Cannot recreate a child actor
See original GitHub issueWhat is the problem?
Ray version and other system information (Python version, TensorFlow version, OS): Ray 0.9dev
The problem occurs for tasks/actors that are automatically restarted by Ray on a crash. When the task or actor creates a child actor, then crashes, I expect the child actor to get recreated when the parent task/actor is restarted. Instead, any tasks submitted to the child actor fail with a RayActorError.
Reproduction (REQUIRED)
I tried two different versions of the script. One has the default @ray.remote decorator for the child actor, the other has the options (max_restarts=-1, max_task_retries=-1
).
import ray
import time
import os
@ray.remote
class Actor:
def __init__(self):
pass
def ready(self):
return
@ray.remote(max_restarts=-1, max_task_retries=-1)
class Parent:
def __init__(self):
self.child = Actor.remote()
def ready(self):
return ray.get(self.child.ready.remote())
def pid(self):
return os.getpid()
ray.init()
p = Parent.remote()
pid = ray.get(p.pid.remote())
os.kill(pid, 9)
print("ready", ray.get(p.ready.remote()))
Output:
2020-09-01 14:04:57,259 INFO resource_spec.py:250 -- Starting Ray with 4.35 GiB memory available for workers and up to 2.18 GiB for objects.
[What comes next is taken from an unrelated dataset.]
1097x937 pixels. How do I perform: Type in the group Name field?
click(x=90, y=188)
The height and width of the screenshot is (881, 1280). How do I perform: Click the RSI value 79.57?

You can adjust these settings with ray.init(memory=<bytes>, object_store_memory=<bytes>).
2020-09-01 14:04:57,732 INFO services.py:1201 -- View the Ray dashboard at 127.0.0.1:8265
E0901 14:04:59.840095 2653 2892 task_manager.cc:304] infinite retries left for task 7bbd90284b71e599df5a1a8201000000, attempting to resubmit.
E0901 14:04:59.840198 2653 2892 core_worker.cc:410] Will resubmit task after a 5000ms delay: Type=ACTOR_TASK, Language=PYTHON, Resources: {CPU: 1, }, function_descriptor={type=PythonFunctionDescriptor, module_name=__main__, class_name=Parent, function_name=ready, function_hash=}, task_id=7bbd90284b71e599df5a1a8201000000, job_id=01000000, num_args=0, num_returns=2, actor_task_spec={actor_id=df5a1a8201000000, actor_caller_id=ffffffffffffffffffffffff01000000, actor_counter=1}
2020-09-01 14:04:59,850 WARNING worker.py:1067 -- A worker died or was killed while executing task ffffffffffffffffdf5a1a8201000000.
Traceback (most recent call last):
File "test_actor.py", line 26, in <module>
print("ready", ray.get(p.ready.remote()))
File "/home/swang/anaconda3/envs/ray-wheel/lib/python3.7/site-packages/ray/worker.py", line 1423, in get
raise value.as_instanceof_cause()
ray.exceptions.RayTaskError: ray::Parent.ready() (pid=2743, ip=192.168.1.46)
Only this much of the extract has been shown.